DynSized implementations are automatically generated by the compiler. Trying to implement DynSized should emit an error, stating that DynSized is a special trait that is automatically implemented (E0322).

DynSized will be implemented for the following types:

  • Sized types i.e.
    • primitives iN, uN, fN, char, bool,
    • pointers *const T, *mut T,
    • references &'a T, &'a mut T,
    • function pointers fn(T, U) -> V,
    • arrays [T; n],
    • never type !,
    • unit tuple (),
    • closures and generators
  • slices [T]
  • string slice str
  • trait objects dyn Trait
  • structs, tuples and enums where all fields are DynSized
  • unions where at most one field is regular-sized*, and the rest are Sized

DynSized will not be implemented for the following types:

  • foreign types
  • structs, tuples and enums where at least one field is not DynSized
  • unions where at least one field is not regular-sized*

DynSized is not a default bound. When T: ?Sized, we do not assume T: DynSized. Traits will not have an implicit DynSized super-bound.

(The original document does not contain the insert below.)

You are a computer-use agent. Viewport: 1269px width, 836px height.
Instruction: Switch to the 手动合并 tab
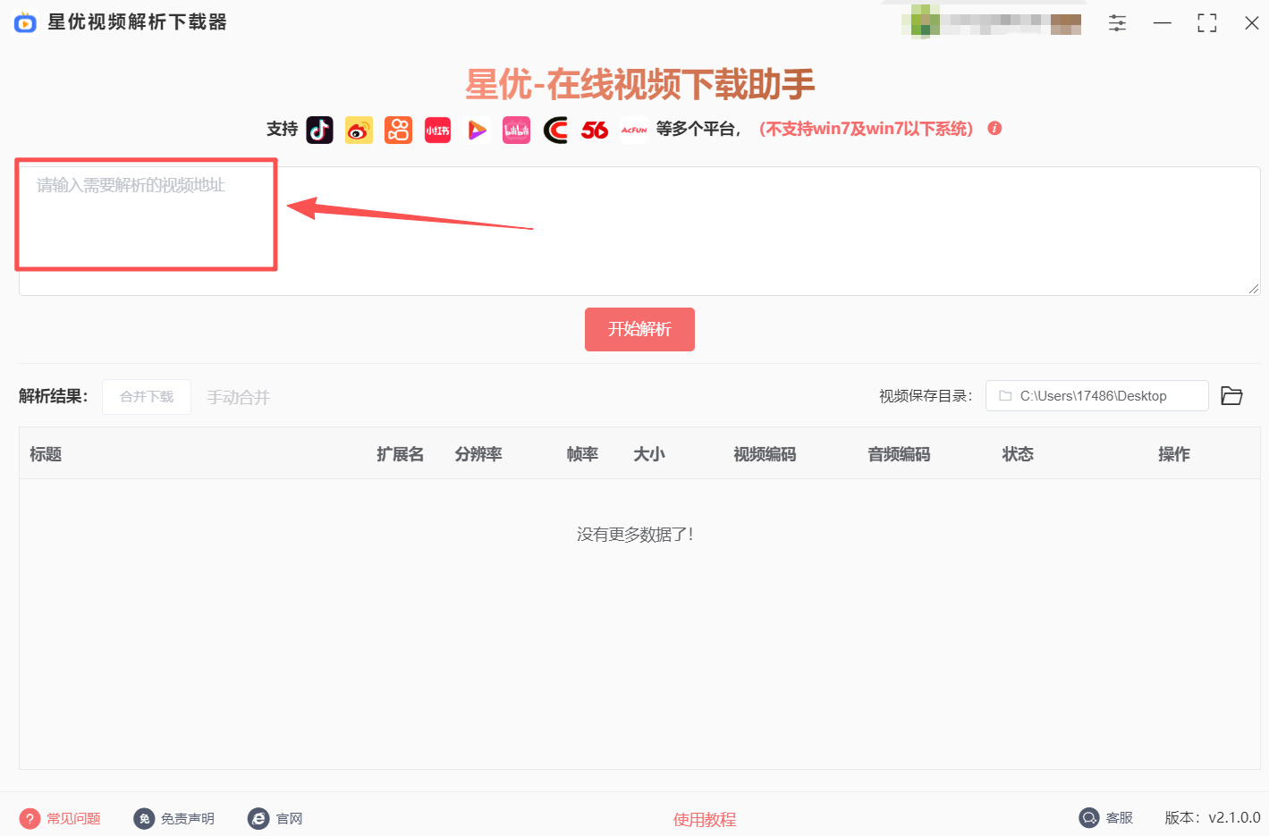pyautogui.click(x=238, y=396)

Note: “regular sized” is a subset of DynSized where the size_of_val is known via the type and pointer metadata alone. All built-in DynSized types are regular sized, but when we support custom DST there can be irregular sized types which are still DynSized e.g. a thin CStr. This RFC does not attempt to specify the actual semantics of an unsized union beyond what is proposed in PR #47650. We do not specify whether union U([u8], [u16]) is DynSized or not. The decision should be postponed until we actually want to support such unions.

#[assume_dyn_sized] attribute

To uphold stability guarantee, we are not going to introduce DynSized bound to existing generic bounds in the standard library.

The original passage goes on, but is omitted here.